De cet événement inoubliable naquit une relation amicale et militante entre le Circ et Pierre-Michel, lequel décide alors de réactiver « Fumée douce » en déposant des statuts en bonne et due forme à la préfecture du Lot, mais le préfet, sous prétexte que ses membres incitent à la culture du cannabis, refuse d’enregistrer l’association. Pierre-Michel ne se démonte pas, il fait appel à maître Caballero, célèbre avocat de la cause cannabique et auteur du « Droit de la drogue ». Quelques semaines plus tard, la préfecture revenait sur sa position initiale.
Pierre-Michel était un adepte de la guérilla verte. Qu’importe qu’il soit connu comme le loup blanc par les gendarmes, tous les ans il sélectionnait des variétés de cannabis qu’il disséminait sur son terrain après les avoir minutieusement préparées en intérieur. Pour les avoir vues à quelques jours de la récolte, ses plantes vigoureuses et débordantes de résine forçaient l’admiration de tout cannabiculteur. Et puis Pierre-Michel était généreux, il offrait volontiers ses boutures qui mises en terre s’épanouissaient à tous les coups.
Fort de son bon droit et fort en gueule, il n’avait peur de rien et surtout pas des flics qui déboulaient chaque année (ou presque) à l’heure de la récolte. Jamais il ne capitulerait, les gendarmes le savaient qui le condamnèrent à plusieurs reprises, en tant que multi récidiviste, à des peines de prison ferme,.. Et quand ce n’était pas les flics, c’était les voleurs qui chapardaient nuitamment une partie de ses récoltes car tout le canton connaissait les activités horticoles de Pierre-Michel.
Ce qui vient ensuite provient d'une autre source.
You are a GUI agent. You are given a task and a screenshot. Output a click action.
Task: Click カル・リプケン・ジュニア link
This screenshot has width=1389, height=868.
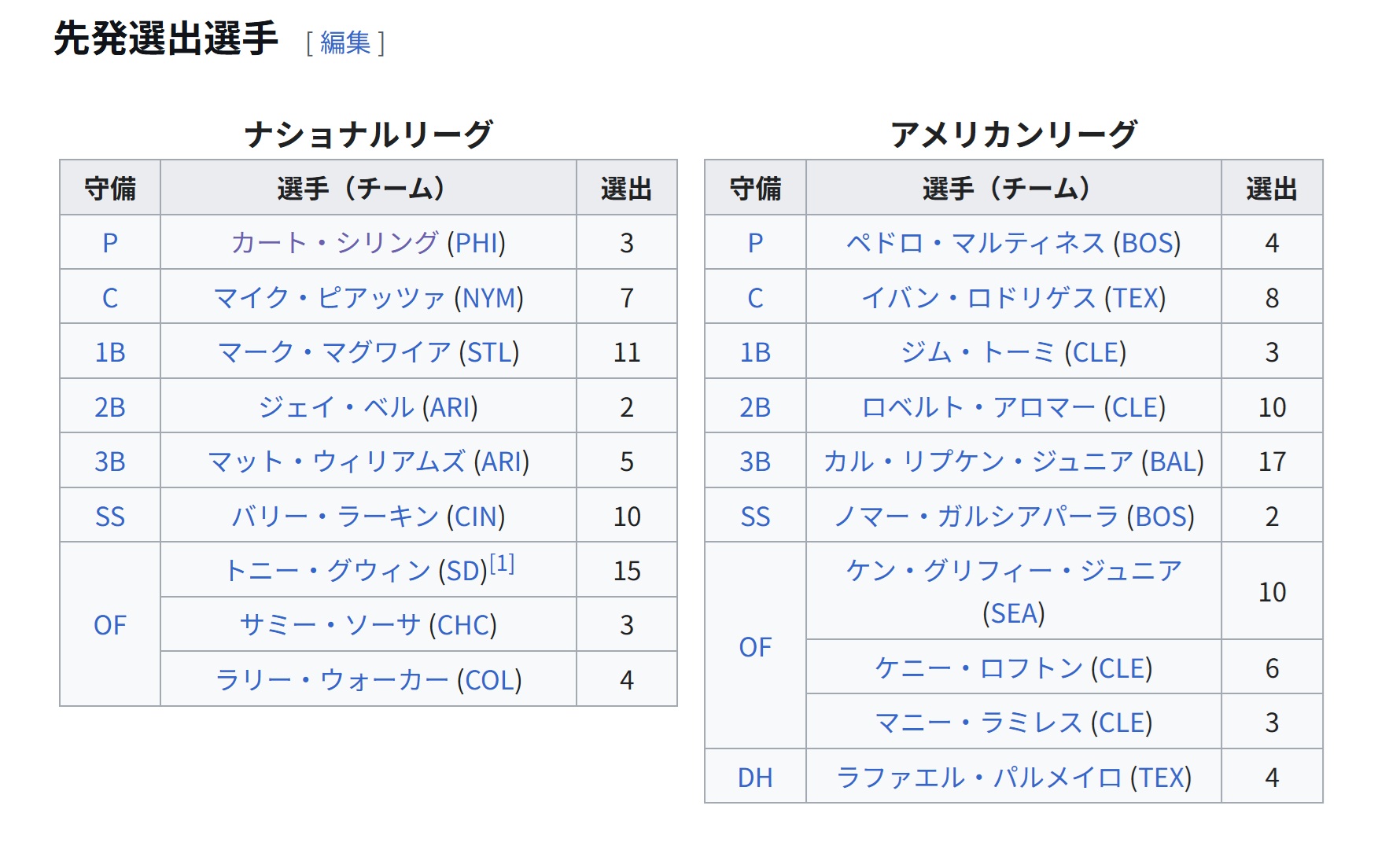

En 1995, peut-être en 1996, Fumée douce et le Circ s’associent et organisent la « fête des vendanges » sur le terrain de Pierre-Michel. Oui mais voilà, des tracts annonçant cet événement confidentiel circulent lors du festival d’Aurillac… Et à l’heure dite des dizaines de camions de travellers, pour la plupart anglais, déboulaient à Carlucet. Bon prince, Pierre Michel leur prêtera un terrain. Ils y resteront quelques mois et fumeront une partie de sa récolte.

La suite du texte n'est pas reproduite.